The framework is built around a hierarchical field survey and sampling protocol using sites that are 100 km2 (10 x 10 km). LDSF sites may be selected at random across a region or watershed, or they may represent areas of planned activities (interventions) or special interest. Within each site, 16 tiles (2.5 x 2.5 km in size) are created and random centroid locations for clusters within each tile are generated. Each cluster consists of 10 plots, with randomized centre-point locations falling within a 1 km2 area. Thus, the LDSF has two (or in some cases three) levels of randomization, which minimize local biases that may arise from convenience sampling.

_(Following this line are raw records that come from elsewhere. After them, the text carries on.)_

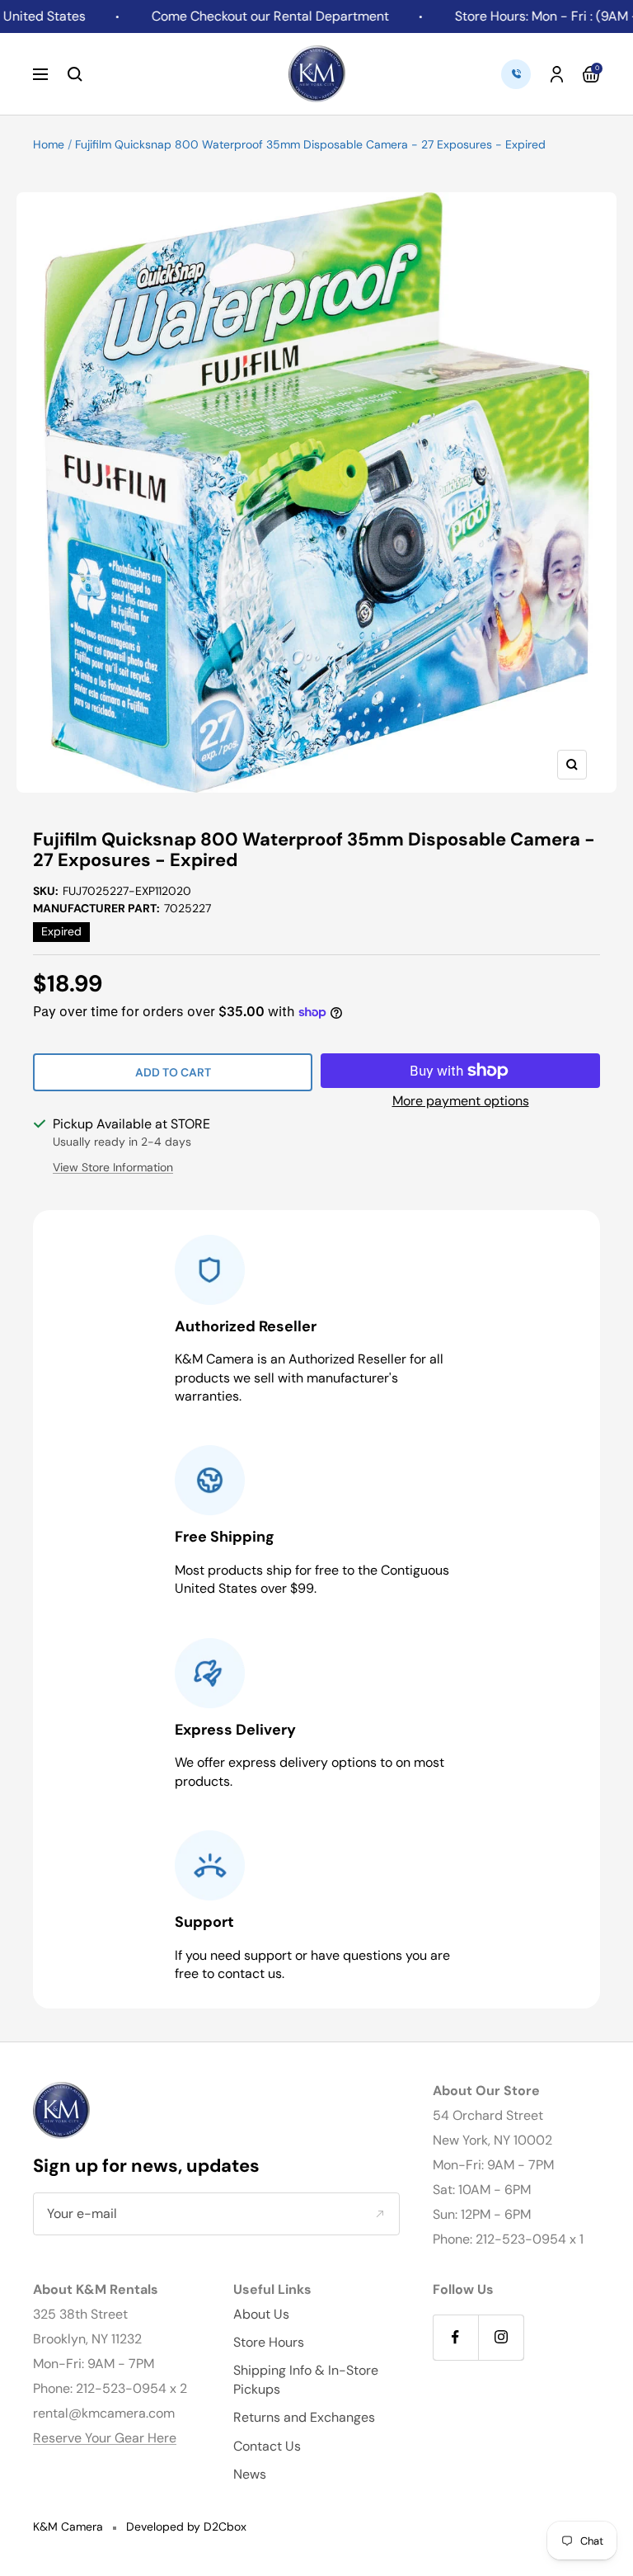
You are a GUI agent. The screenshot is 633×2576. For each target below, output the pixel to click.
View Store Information (113, 1167)
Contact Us (267, 2446)
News (249, 2474)
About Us (261, 2314)
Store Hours (268, 2342)
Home (48, 144)
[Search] (75, 74)
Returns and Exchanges (304, 2417)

Each plot is 0.1 ha and consists of 4 subplots, 0.01 ha in size.
Finally, the LDSF has a strong analytical framework built into it for modelling and mapping of a range of indicators of ecosystem health (see examples below). The main LDSF database is hosted at the World Agroforestry Centre (ICRAF) and integrates information from field surveys, laboratory analysis (including NIR and MIR spectroscopy) and remote sensing. Mapping outputs are produced at multiple spatial scales, with fine-resolution maps produced at 5m or higher resolution, high resolution maps at 30m and moderate resolution maps at 250m to 500m resolution.